DATA PROVIDED >>
Start of Block
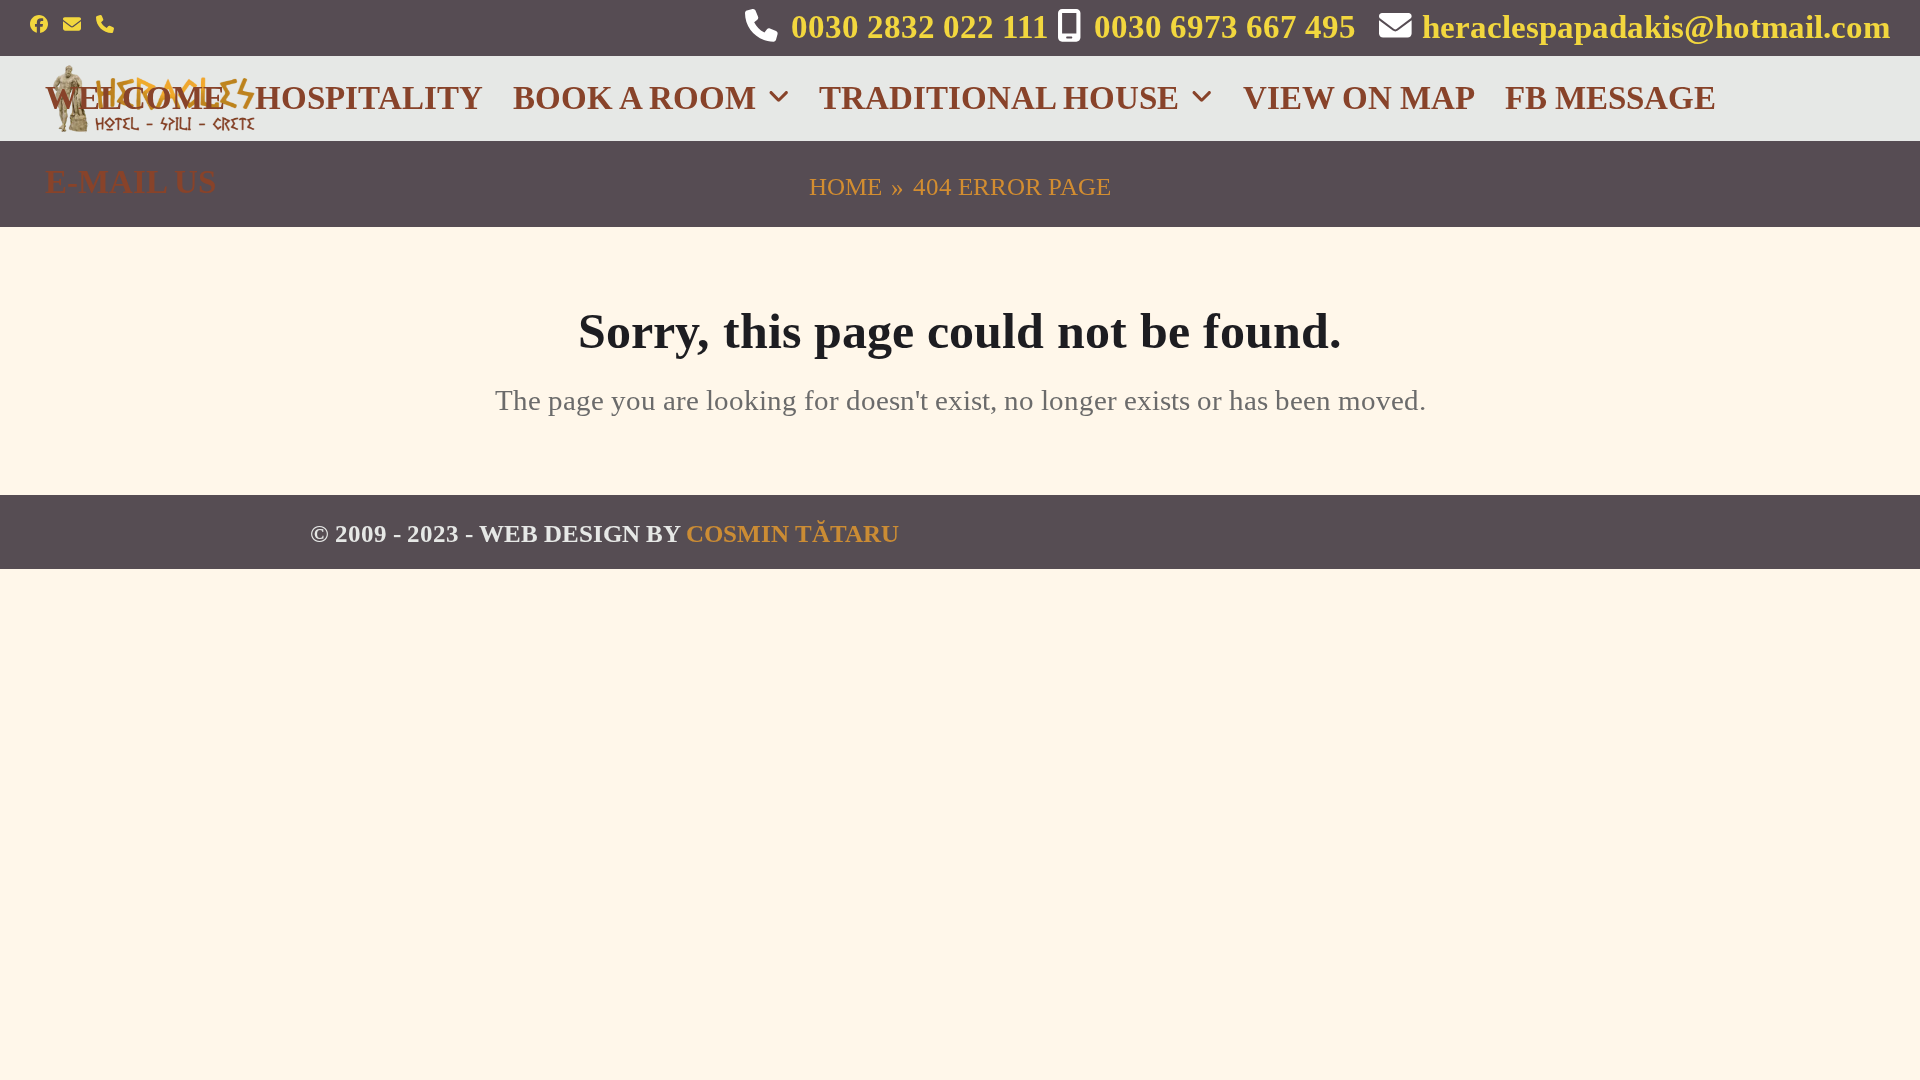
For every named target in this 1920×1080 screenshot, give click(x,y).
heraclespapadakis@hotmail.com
End of Block
Start of Block
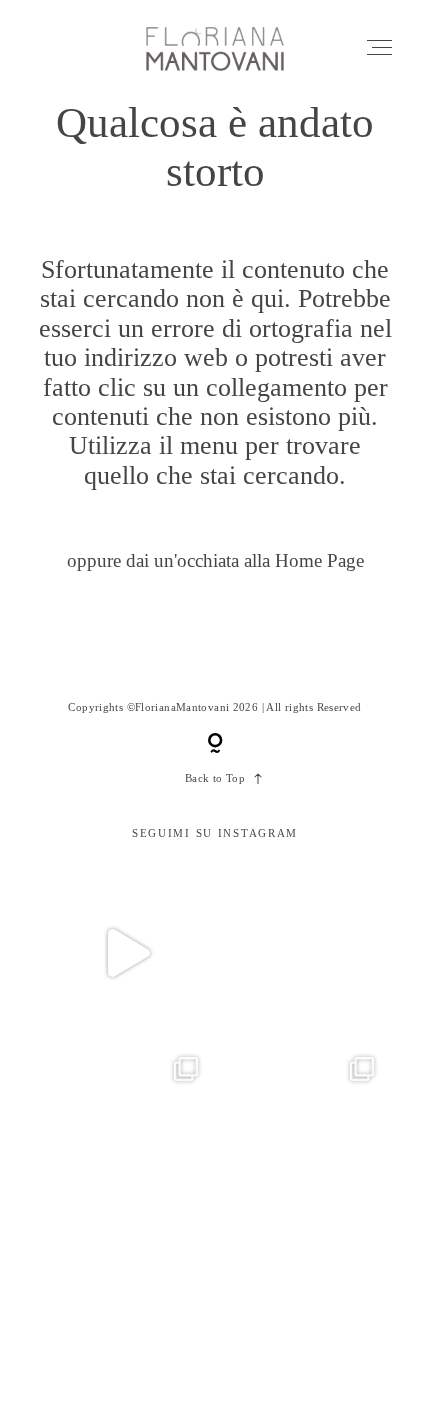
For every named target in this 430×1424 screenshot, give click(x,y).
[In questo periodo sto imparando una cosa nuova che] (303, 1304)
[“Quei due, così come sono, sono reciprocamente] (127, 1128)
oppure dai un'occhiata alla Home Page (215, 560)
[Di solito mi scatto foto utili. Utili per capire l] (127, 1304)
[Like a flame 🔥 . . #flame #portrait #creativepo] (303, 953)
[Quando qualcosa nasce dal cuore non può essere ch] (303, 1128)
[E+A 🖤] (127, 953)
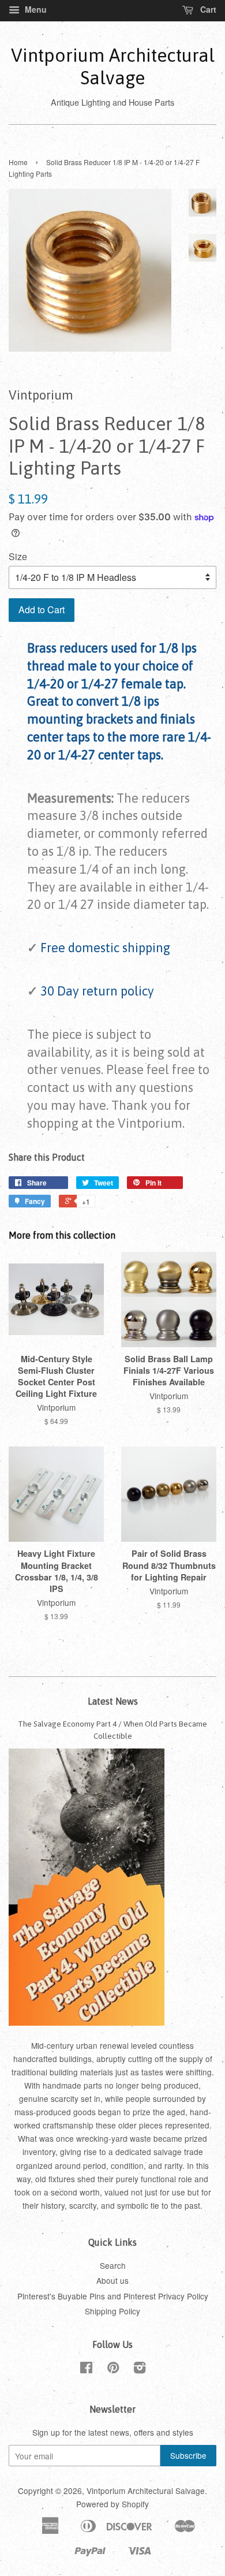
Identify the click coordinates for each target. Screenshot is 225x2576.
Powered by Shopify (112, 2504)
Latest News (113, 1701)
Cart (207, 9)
End of Block
PROMPT >> Once you reach the line with "For every named target in this 1920×1080" in the data above, copy it and every line after it exactly, up to and including the line with "heraclespapadakis@hotmail.com".

WRITTEN ANSWER >>
For every named target in this 1920×1080 screenshot, give click(x,y).
heraclespapadakis@hotmail.com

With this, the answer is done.